CONTRACTUAL RESTRICTIONS ON TRANSFER OF WARRANT Shares Sample Clauses

CONTRACTUAL RESTRICTIONS ON TRANSFER OF WARRANT Shares. Notwithstanding anything expressed or implied in this Warrant (including, without limitation, Section 9.3 hereof) to the contrary, the Holder shall not sell, assign, transfer, pledge, mortgage, hypothecate or otherwise convey, dispose of or encumber any of the Warrant Shares or any interest therein to any Affiliate of the Holder or any Prohibited Transferee unless such Affiliate or such Prohibited Transferee, as the case may be, agrees in writing to be bound by all of the terms and conditions of this Section 9 and Sections 6 and 7 of the Securities Purchase Agreement to the same extent as the Holder has agreed to be bound or unless the Company shall consent in writing to any such sale, assignment, transfer, pledge, mortgage, hypothecation or other conveyance, disposition or encumbrance.
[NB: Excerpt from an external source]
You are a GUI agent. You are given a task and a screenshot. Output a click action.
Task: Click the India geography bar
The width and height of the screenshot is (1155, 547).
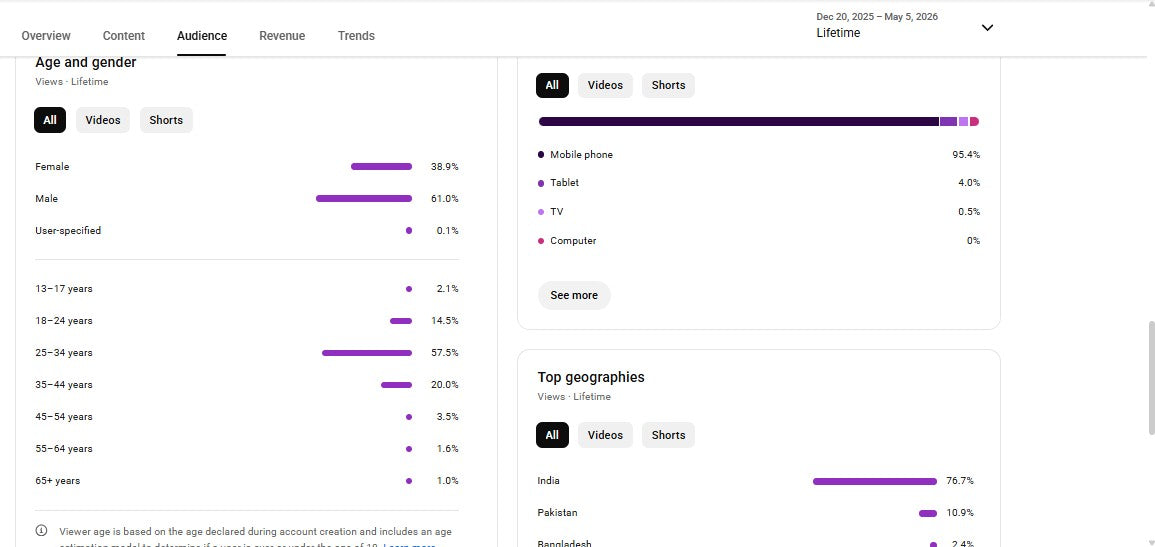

The restrictions on transfer set forth in this Section 9.2 shall not apply to (i) the sale of any Warrant Shares to any Prohibited Transferee pursuant to an underwritten public offering registered under the Securities Act, (ii) the sale (other than to an Affiliate of the Holder) of any Warrant Shares in the public market pursuant to a "brokers' transaction" (as defined under subsection (g) of Rule 144.) and (iii) any hedge position established by the Holder.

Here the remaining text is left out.